■ **Data for review**:

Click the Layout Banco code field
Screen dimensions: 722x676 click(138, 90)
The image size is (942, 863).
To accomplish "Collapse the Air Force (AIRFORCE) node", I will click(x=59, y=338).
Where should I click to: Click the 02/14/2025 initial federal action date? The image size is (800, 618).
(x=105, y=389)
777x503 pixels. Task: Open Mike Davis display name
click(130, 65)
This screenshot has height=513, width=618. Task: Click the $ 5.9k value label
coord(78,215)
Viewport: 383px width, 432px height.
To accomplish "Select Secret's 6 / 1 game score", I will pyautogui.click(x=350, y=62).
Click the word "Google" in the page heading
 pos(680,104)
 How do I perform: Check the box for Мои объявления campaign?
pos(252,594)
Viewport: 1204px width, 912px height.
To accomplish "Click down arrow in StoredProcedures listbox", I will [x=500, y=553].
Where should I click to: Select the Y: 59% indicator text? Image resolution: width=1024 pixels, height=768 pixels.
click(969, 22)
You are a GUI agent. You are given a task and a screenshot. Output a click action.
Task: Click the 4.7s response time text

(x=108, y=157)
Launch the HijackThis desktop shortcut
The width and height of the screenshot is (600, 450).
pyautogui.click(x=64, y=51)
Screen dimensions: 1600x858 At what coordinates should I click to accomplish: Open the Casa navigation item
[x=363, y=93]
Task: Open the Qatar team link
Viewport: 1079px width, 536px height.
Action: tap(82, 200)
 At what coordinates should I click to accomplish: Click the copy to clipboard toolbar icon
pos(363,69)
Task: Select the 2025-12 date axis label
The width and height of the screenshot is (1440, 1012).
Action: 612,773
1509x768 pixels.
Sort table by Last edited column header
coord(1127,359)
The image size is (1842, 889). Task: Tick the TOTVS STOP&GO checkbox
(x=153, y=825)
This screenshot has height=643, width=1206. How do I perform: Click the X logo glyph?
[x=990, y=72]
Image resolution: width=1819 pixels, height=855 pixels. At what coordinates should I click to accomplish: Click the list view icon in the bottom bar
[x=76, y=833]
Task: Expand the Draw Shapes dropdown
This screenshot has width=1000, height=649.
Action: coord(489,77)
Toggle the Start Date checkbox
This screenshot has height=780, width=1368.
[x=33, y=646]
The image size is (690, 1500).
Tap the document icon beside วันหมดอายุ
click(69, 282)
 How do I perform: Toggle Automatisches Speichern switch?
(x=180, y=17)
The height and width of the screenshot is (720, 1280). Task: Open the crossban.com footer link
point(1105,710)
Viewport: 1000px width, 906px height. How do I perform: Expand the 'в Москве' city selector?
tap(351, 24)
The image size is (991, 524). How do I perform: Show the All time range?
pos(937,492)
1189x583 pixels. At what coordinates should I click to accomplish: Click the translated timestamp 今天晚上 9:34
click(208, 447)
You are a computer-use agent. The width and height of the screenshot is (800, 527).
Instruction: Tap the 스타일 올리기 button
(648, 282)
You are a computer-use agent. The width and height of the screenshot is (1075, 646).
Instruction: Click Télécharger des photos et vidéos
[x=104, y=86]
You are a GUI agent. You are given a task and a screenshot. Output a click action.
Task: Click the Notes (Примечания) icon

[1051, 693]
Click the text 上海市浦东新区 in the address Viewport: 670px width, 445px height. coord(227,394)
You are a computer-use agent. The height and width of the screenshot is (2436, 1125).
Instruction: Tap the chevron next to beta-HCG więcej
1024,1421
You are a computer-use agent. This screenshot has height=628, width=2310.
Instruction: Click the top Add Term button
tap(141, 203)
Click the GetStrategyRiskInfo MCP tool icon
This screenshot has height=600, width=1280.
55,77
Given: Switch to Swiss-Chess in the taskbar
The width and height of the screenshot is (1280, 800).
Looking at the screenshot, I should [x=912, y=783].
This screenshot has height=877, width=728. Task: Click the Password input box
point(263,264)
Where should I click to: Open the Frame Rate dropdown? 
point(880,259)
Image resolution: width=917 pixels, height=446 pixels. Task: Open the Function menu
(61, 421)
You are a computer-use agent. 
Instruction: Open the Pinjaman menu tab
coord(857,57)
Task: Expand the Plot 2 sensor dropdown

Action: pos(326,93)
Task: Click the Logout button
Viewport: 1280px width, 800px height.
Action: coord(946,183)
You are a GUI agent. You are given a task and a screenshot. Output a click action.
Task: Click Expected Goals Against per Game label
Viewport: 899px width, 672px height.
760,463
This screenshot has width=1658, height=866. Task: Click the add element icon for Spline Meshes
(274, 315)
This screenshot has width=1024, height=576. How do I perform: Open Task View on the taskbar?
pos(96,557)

■ **What you have to do**: Exactly reproduce the entries in their entirety.

■ **Output for this exercise**:
Click the Layout Banco code field
Screen dimensions: 722x676 click(138, 90)
The image size is (942, 863).
To accomplish "Collapse the Air Force (AIRFORCE) node", I will click(x=59, y=338).
Where should I click to: Click the 02/14/2025 initial federal action date? The image size is (800, 618).
(x=105, y=389)
777x503 pixels. Task: Open Mike Davis display name
click(130, 65)
This screenshot has height=513, width=618. Task: Click the $ 5.9k value label
coord(78,215)
Viewport: 383px width, 432px height.
To accomplish "Select Secret's 6 / 1 game score", I will pyautogui.click(x=350, y=62).
Click the word "Google" in the page heading
 pos(680,104)
 How do I perform: Check the box for Мои объявления campaign?
pos(252,594)
Viewport: 1204px width, 912px height.
To accomplish "Click down arrow in StoredProcedures listbox", I will [x=500, y=553].
Where should I click to: Select the Y: 59% indicator text? Image resolution: width=1024 pixels, height=768 pixels.
click(969, 22)
You are a GUI agent. You are given a task and a screenshot. Output a click action.
Task: Click the 4.7s response time text

(x=108, y=157)
Launch the HijackThis desktop shortcut
The width and height of the screenshot is (600, 450).
pyautogui.click(x=64, y=51)
Screen dimensions: 1600x858 At what coordinates should I click to accomplish: Open the Casa navigation item
[x=363, y=93]
Task: Open the Qatar team link
Viewport: 1079px width, 536px height.
Action: tap(82, 200)
 At what coordinates should I click to accomplish: Click the copy to clipboard toolbar icon
pos(363,69)
Task: Select the 2025-12 date axis label
The width and height of the screenshot is (1440, 1012).
Action: 612,773
1509x768 pixels.
Sort table by Last edited column header
coord(1127,359)
The image size is (1842, 889). Task: Tick the TOTVS STOP&GO checkbox
(x=153, y=825)
This screenshot has height=643, width=1206. How do I perform: Click the X logo glyph?
[x=990, y=72]
Image resolution: width=1819 pixels, height=855 pixels. At what coordinates should I click to accomplish: Click the list view icon in the bottom bar
[x=76, y=833]
Task: Expand the Draw Shapes dropdown
This screenshot has width=1000, height=649.
Action: coord(489,77)
Toggle the Start Date checkbox
This screenshot has height=780, width=1368.
[x=33, y=646]
The image size is (690, 1500).
Tap the document icon beside วันหมดอายุ
click(69, 282)
 How do I perform: Toggle Automatisches Speichern switch?
(x=180, y=17)
The height and width of the screenshot is (720, 1280). Task: Open the crossban.com footer link
point(1105,710)
Viewport: 1000px width, 906px height. How do I perform: Expand the 'в Москве' city selector?
tap(351, 24)
The image size is (991, 524). How do I perform: Show the All time range?
pos(937,492)
1189x583 pixels. At what coordinates should I click to accomplish: Click the translated timestamp 今天晚上 9:34
click(208, 447)
You are a computer-use agent. The width and height of the screenshot is (800, 527).
Instruction: Tap the 스타일 올리기 button
(648, 282)
You are a computer-use agent. The width and height of the screenshot is (1075, 646).
Instruction: Click Télécharger des photos et vidéos
[x=104, y=86]
You are a GUI agent. You are given a task and a screenshot. Output a click action.
Task: Click the Notes (Примечания) icon

[1051, 693]
Click the text 上海市浦东新区 in the address Viewport: 670px width, 445px height. coord(227,394)
You are a computer-use agent. The height and width of the screenshot is (2436, 1125).
Instruction: Tap the chevron next to beta-HCG więcej
1024,1421
You are a computer-use agent. This screenshot has height=628, width=2310.
Instruction: Click the top Add Term button
tap(141, 203)
Click the GetStrategyRiskInfo MCP tool icon
This screenshot has height=600, width=1280.
55,77
Given: Switch to Swiss-Chess in the taskbar
The width and height of the screenshot is (1280, 800).
Looking at the screenshot, I should [x=912, y=783].
This screenshot has height=877, width=728. Task: Click the Password input box
point(263,264)
Where should I click to: Open the Frame Rate dropdown? 
point(880,259)
Image resolution: width=917 pixels, height=446 pixels. Task: Open the Function menu
(61, 421)
You are a computer-use agent. 
Instruction: Open the Pinjaman menu tab
coord(857,57)
Task: Expand the Plot 2 sensor dropdown

Action: pos(326,93)
Task: Click the Logout button
Viewport: 1280px width, 800px height.
Action: coord(946,183)
You are a GUI agent. You are given a task and a screenshot. Output a click action.
Task: Click Expected Goals Against per Game label
Viewport: 899px width, 672px height.
760,463
This screenshot has width=1658, height=866. Task: Click the add element icon for Spline Meshes
(274, 315)
This screenshot has width=1024, height=576. How do I perform: Open Task View on the taskbar?
pos(96,557)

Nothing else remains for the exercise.